Answer these questions about the comment on CISOs and venture capital below.
(a) Which Israeli VC firm does Gili Raanan head?
(b) Which roles does the comment give as examples of roles that, unlike CIO/CISO, are not generally terminal?
(c) Who talked the writer out of becoming a CISO about 20 years ago?

• _TEXT EXCERPT_
+++

FYI, Wiz investor and current Wiz board member Gili Raanan, head of Israeli VC Cyberstarts, has been (credibly) accused of paying bribes to major CISOs for buying software from their portfolio companies like Wiz.
This is well known in cybersecurity circles. I mentioned here[1] a couple years back that I know CISOs who've had to clean up big messes because their predecessor was on the Cyberstarts payroll, but on the bright side I also know a couple of those predecessors who were fired for it.
Cyberstarts is the most blatant offender, but to be fair, VC has turned into the next rung on the career ladder for CIOs/CISOs, whose role is otherwise generally terminal (unlike e.g. COO or CMO). So a lot of deals get done now just on giving CISOs a path into VC. It's more subtle than Gili's way, and just as effective.
About 20 years ago I quite liked the idea of becoming a CISO - the CIO I worked for at the time talked me out of it - saying that the role would largely involve being ignored then, when something inevitably did go wrong, you'd get sacked.

+++

• _DATA BLOCK_
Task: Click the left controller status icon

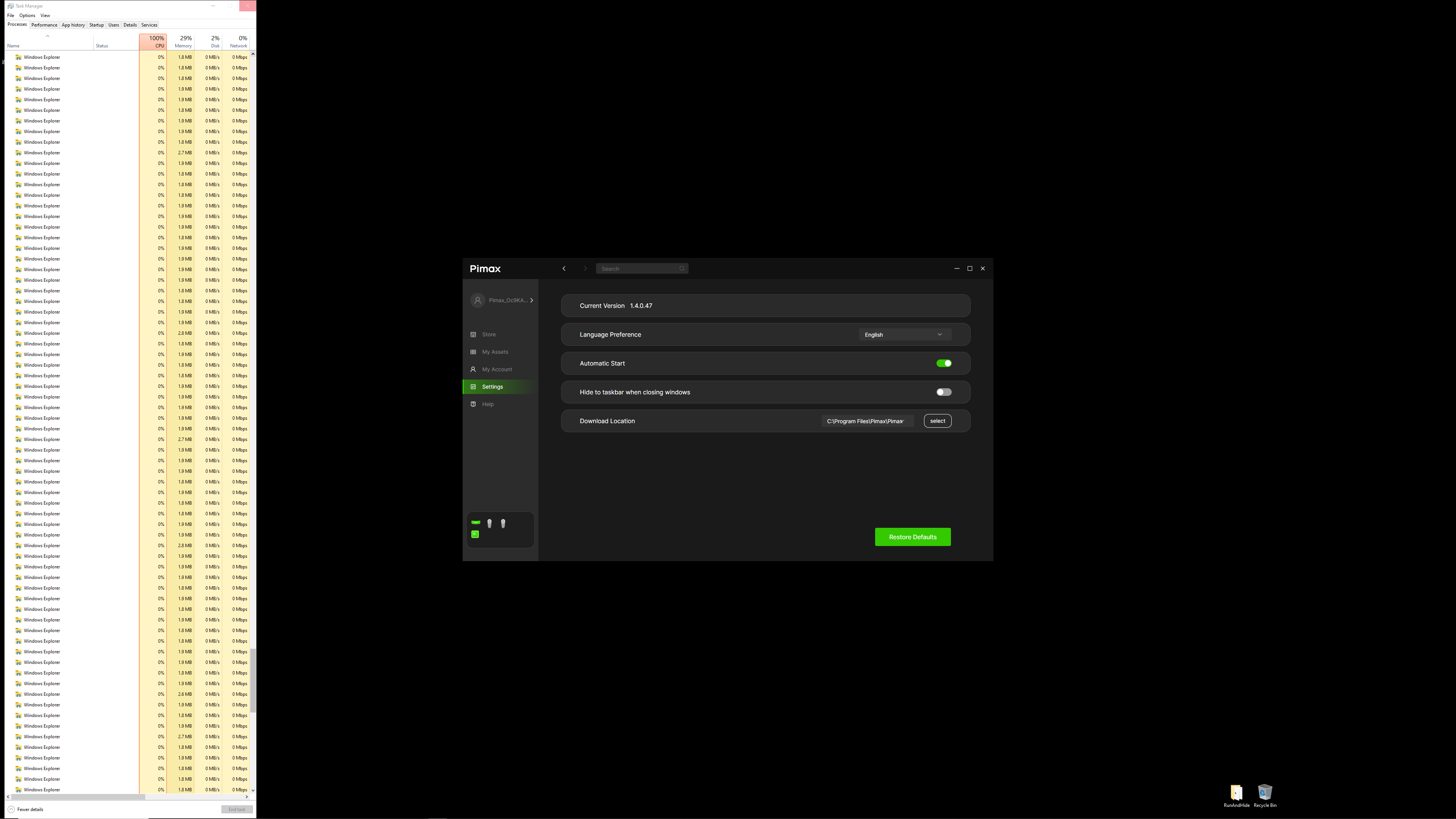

+++

• _RESPONSE TO THIS TASK_
(a) Cyberstarts.
(b) COO and CMO.
(c) The CIO the writer worked for at the time.